Record extracts:
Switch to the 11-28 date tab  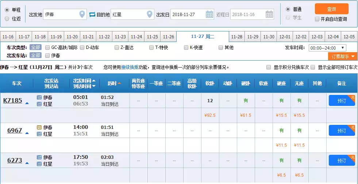[x=237, y=37]
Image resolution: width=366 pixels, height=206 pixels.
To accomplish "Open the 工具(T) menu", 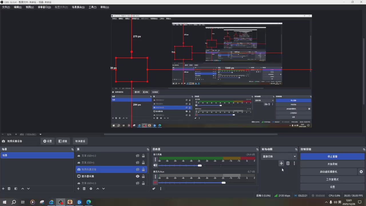I will tap(92, 7).
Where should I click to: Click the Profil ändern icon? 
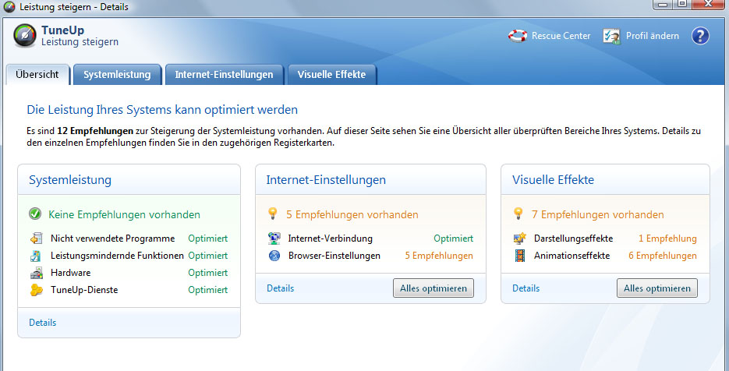pyautogui.click(x=612, y=36)
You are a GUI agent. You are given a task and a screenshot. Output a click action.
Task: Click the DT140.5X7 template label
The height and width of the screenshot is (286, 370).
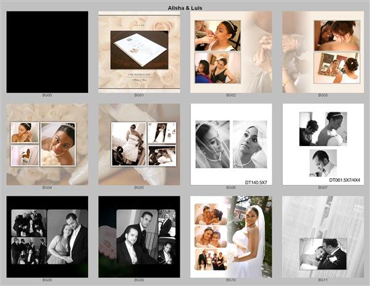click(x=256, y=182)
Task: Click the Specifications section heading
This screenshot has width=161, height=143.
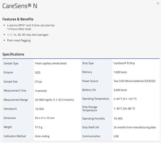Action: [x=13, y=54]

Problem: Please take the lines that begin at the one with "Task: Click the Specifications" and continue through the last of the rows, and rewrite them with "heading" swapped for "title" and everything else left as it is. Leave the pictures out of your answer.

Solution to this task:
Task: Click the Specifications section title
This screenshot has width=161, height=143.
Action: [x=13, y=54]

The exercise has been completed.